# Barn Floor



## cteague (Dec 23, 2016)

Im getting started on my Christmas present today. Of course its for my goats but im so excited. We are building them a bigger more sturdy barn. And i was just courious about the floor. Would sand be a good or bad idea. It needs to drain fast so that is what we were thinking. And would the sand help keep them warm if they dug down in it? Should i put a floor in it or just put raised places off the ground for them to sleep on? I have no idea. Lol. TIA guys and gals!


----------



## Green Acres Farm (Dec 23, 2016)

I know some people here use something referred to as "rock dust" and love it. It is finely ground rock and looks similar to sand.

@OneFineAcre @Southern by choice @babsbag @Goat Whisperer


----------



## TAH (Dec 23, 2016)

I am going to follow this thread!


----------



## OneFineAcre (Dec 23, 2016)

I used something called process fill
Really fine rock
Sand would be good but would cost more
We just put some straw and waste hay in a portion for bedding


----------



## Green Acres Farm (Dec 23, 2016)

I have wood flooring. 1 is too tightly spaced for poop to fall through the flooring, so you have to pressure wash it when it gets stuck in the cracks. The other is spaced so it is possible for poop to fall through. I want to use "rock dust" or "process fill" when we get a big "barn" built. 

I don't use bedding unless it is cold, they are young, or are kidding. It doesn't get super cold usually where I am. It will be in the 80's on Christmas.


----------



## Goat Whisperer (Dec 23, 2016)

We use Chapel Hill grit. It's the same as rock dust, process fill, etc. it's basically grit.

Supplied information:
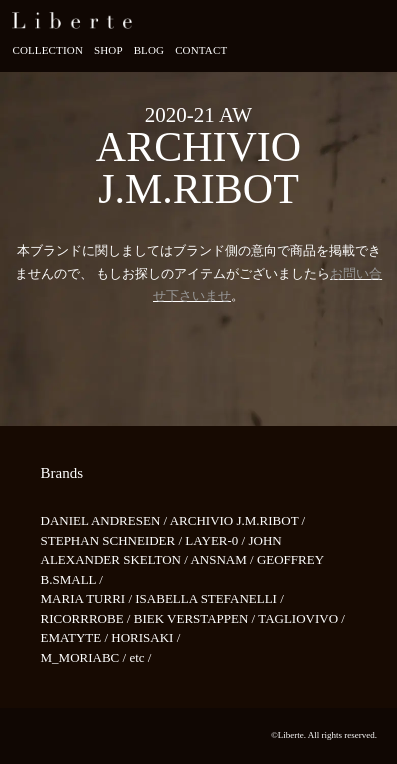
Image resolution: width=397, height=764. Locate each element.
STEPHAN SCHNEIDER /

Written request:
Copy the barn floor thread starting at "I have wood" and ending at "Whisperer (Dec 23, 2016)", swapping "pressure wash" for "hose down".

Solution to this exercise:
I have wood flooring. 1 is too tightly spaced for poop to fall through the flooring, so you have to hose down it when it gets stuck in the cracks. The other is spaced so it is possible for poop to fall through. I want to use "rock dust" or "process fill" when we get a big "barn" built. 

I don't use bedding unless it is cold, they are young, or are kidding. It doesn't get super cold usually where I am. It will be in the 80's on Christmas.


----------



## Goat Whisperer (Dec 23, 2016)